New implant can restore a kind of sight to blind people: Dutch neuroscience institute
The Netherlands Institute for Neuroscience believes that newly developed brain implants may make it possible for blind people to regain a kind of vision. The implants make it possible to recognize images and objects, without involving the eyes at all. The first results are promising, according to the Institute, NOS reports.
The implants are used in the cerebral cortex, the part of the brain that processes visual information, among other things. This idea dates back to the 1970's, but the implants developed by the Netherlands Institute for Neuroscience use many more electrodes than was previously possible.

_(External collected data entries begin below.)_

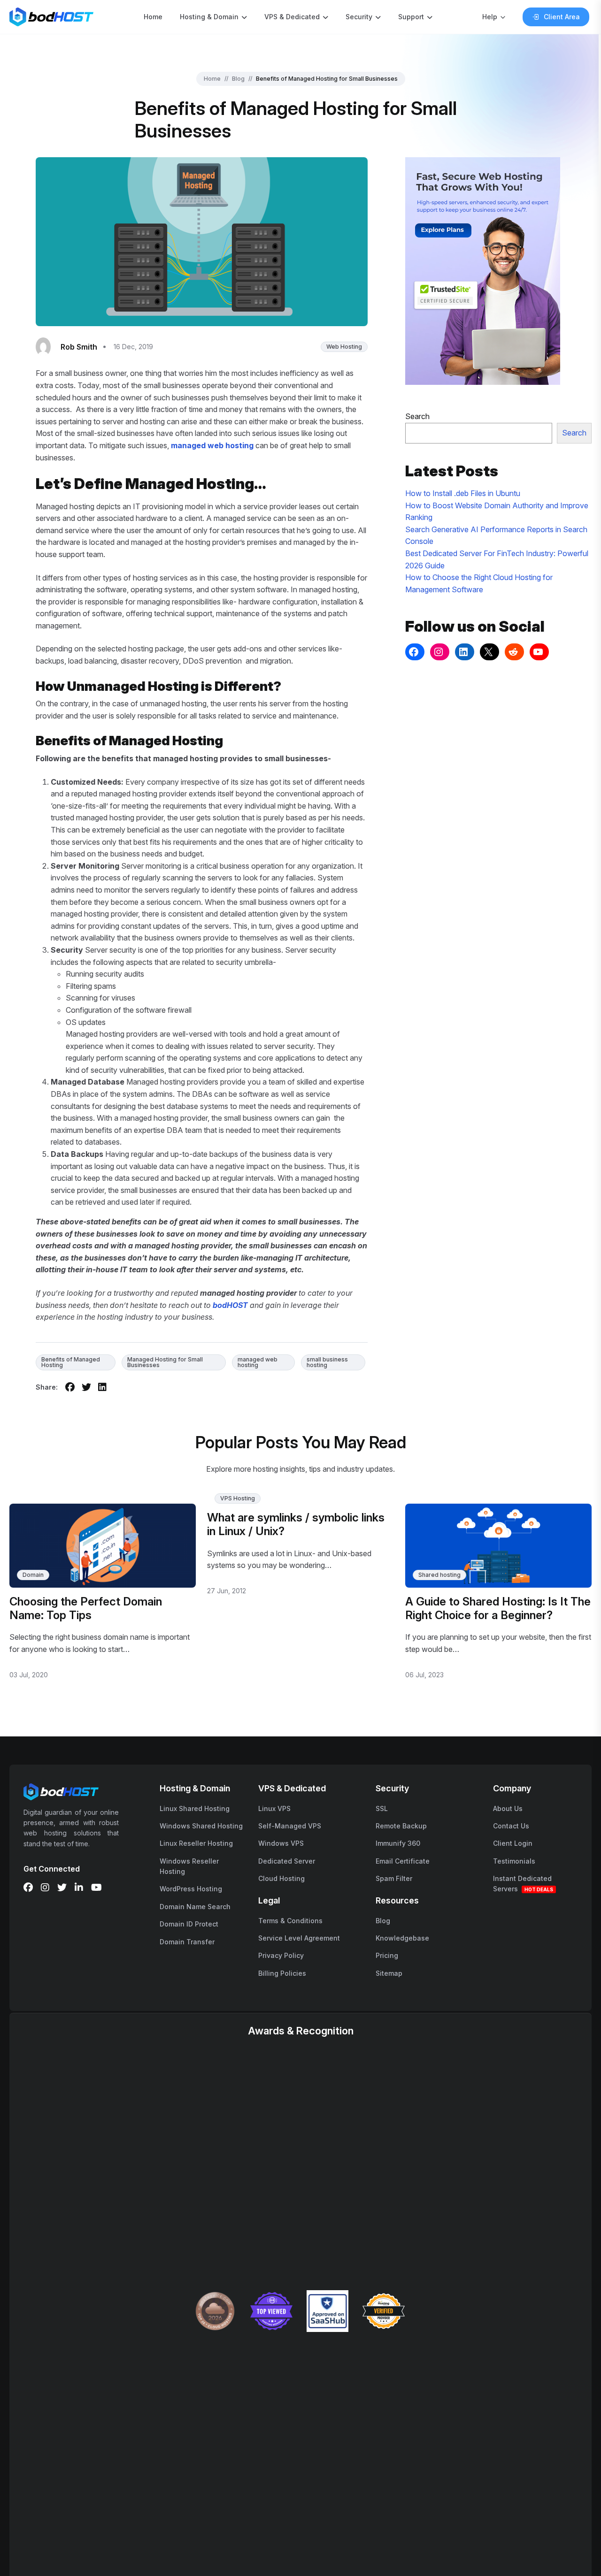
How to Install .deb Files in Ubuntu (462, 493)
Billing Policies (282, 1973)
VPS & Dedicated (292, 17)
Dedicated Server (286, 1861)
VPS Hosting (237, 1498)
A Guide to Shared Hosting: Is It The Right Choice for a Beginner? (498, 1608)
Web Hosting (344, 346)
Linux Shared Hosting (195, 1808)
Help (489, 17)
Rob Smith (79, 347)
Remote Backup (401, 1826)
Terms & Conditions (290, 1921)
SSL (382, 1808)
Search (417, 416)
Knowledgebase (402, 1938)
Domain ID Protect (189, 1924)
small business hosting (327, 1362)
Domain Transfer (187, 1942)
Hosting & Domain (209, 17)
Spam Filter (394, 1878)
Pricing (387, 1955)
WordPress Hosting (191, 1889)
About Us (508, 1808)
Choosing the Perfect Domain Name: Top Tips (85, 1608)
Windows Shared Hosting (201, 1826)
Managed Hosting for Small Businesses (165, 1362)
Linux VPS (274, 1808)
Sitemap (389, 1973)
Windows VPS (281, 1843)
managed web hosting (257, 1362)
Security (359, 17)
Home (153, 17)
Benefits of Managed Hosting (70, 1362)
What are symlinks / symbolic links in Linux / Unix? (296, 1524)
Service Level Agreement (299, 1938)
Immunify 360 (398, 1843)
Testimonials (514, 1861)
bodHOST (230, 1305)
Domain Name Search (195, 1907)
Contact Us (511, 1826)
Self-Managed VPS (289, 1826)
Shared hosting (439, 1574)
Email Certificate (403, 1861)
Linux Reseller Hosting (196, 1843)
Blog (238, 78)
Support (411, 17)
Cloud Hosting (281, 1878)
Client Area (562, 17)
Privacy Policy (281, 1955)
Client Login (512, 1843)
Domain (33, 1574)
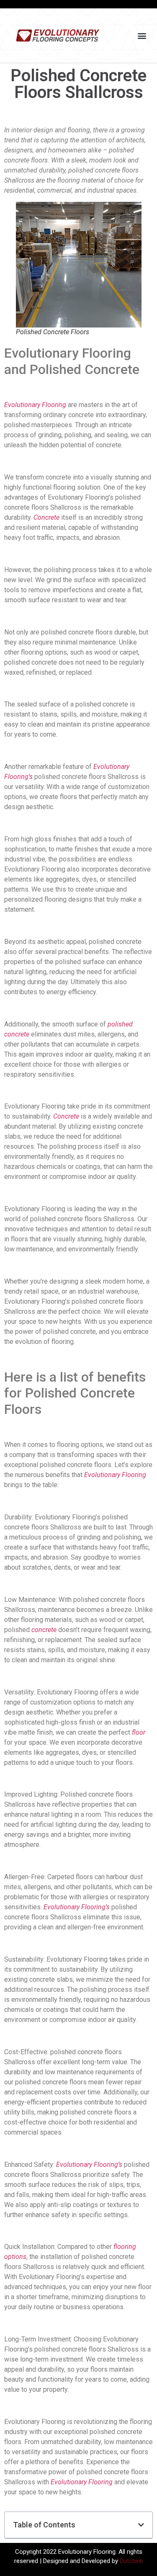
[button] (142, 36)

The research team placed the implants with 1,024 electrodes in the cerebral cortex of two non-blind monkeys. The monkeys were first given a simple task of recognizing a bright spot generated with an electrode, and later they had to distinguish more complex shapes and letters created by multiple electrodes. The monkeys were also able to recognize lines and moving dots created by the electrodes.

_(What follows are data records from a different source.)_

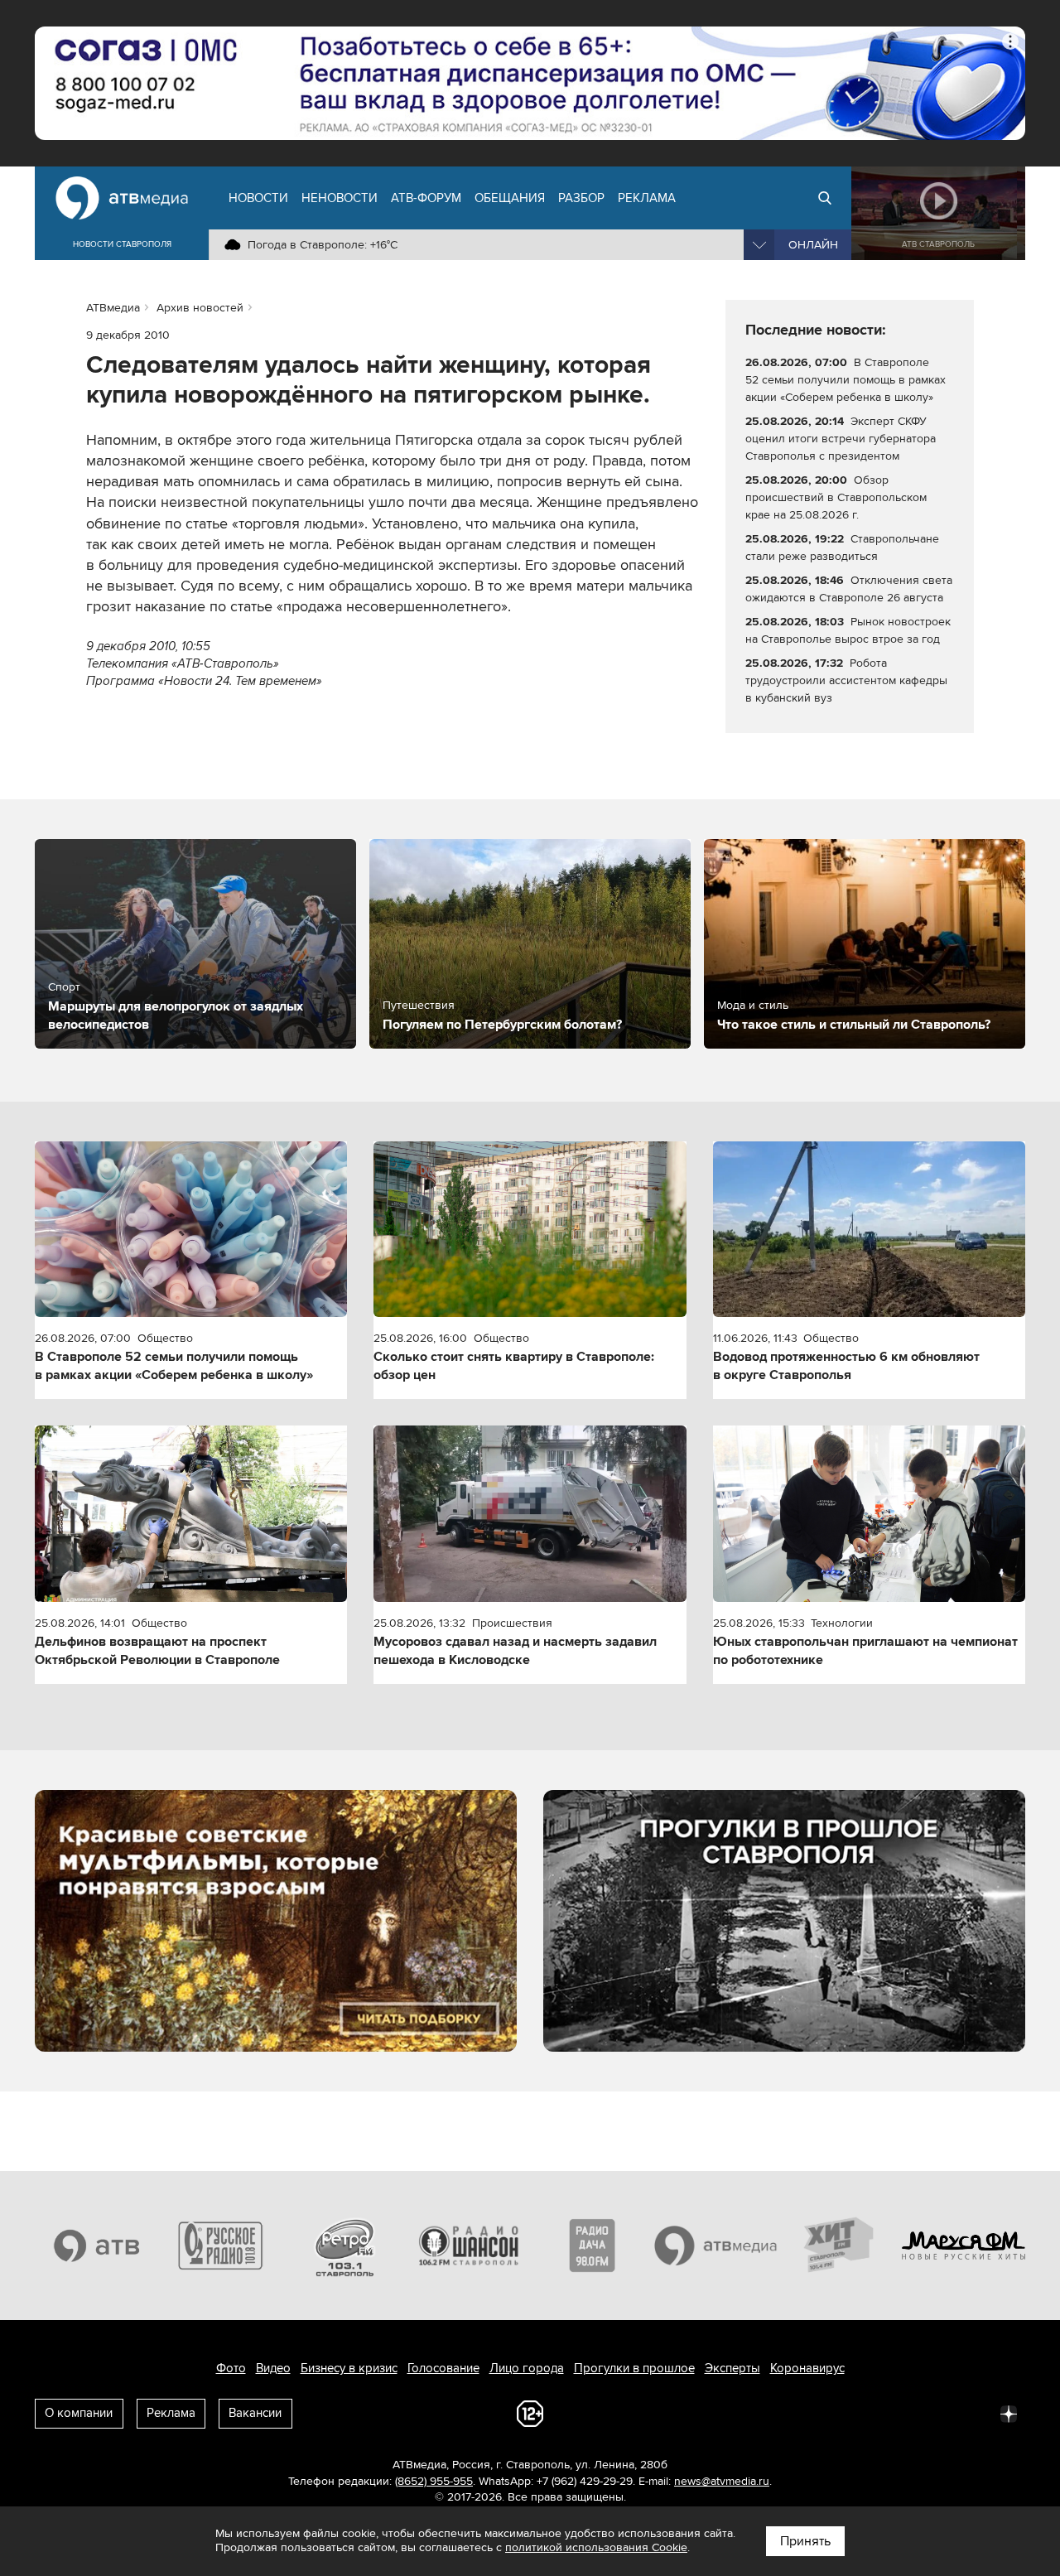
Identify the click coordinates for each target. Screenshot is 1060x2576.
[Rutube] (972, 2412)
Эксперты (732, 2368)
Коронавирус (807, 2368)
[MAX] (899, 2412)
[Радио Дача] (592, 2245)
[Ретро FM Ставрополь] (344, 2245)
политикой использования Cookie (596, 2547)
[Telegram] (826, 2412)
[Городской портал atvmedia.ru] (716, 2245)
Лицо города (526, 2368)
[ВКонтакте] (790, 2412)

"Our implant is directly connected to the brain, bypassing the stages of visual processing by the eye or optic nerve," researcher Xing Chen said to the broadcaster. 'In the future, such technology could be used to restore the vision of people who have become blind due to injury or deterioration of the retina, eye or optic nerve, but whose visual cortex is still in tact."
According to the researchers, their study lays the foundation for developing a brain prosthesis that could enable blind people to see functionally again, recognize objects, and navigate unfamiliar environments.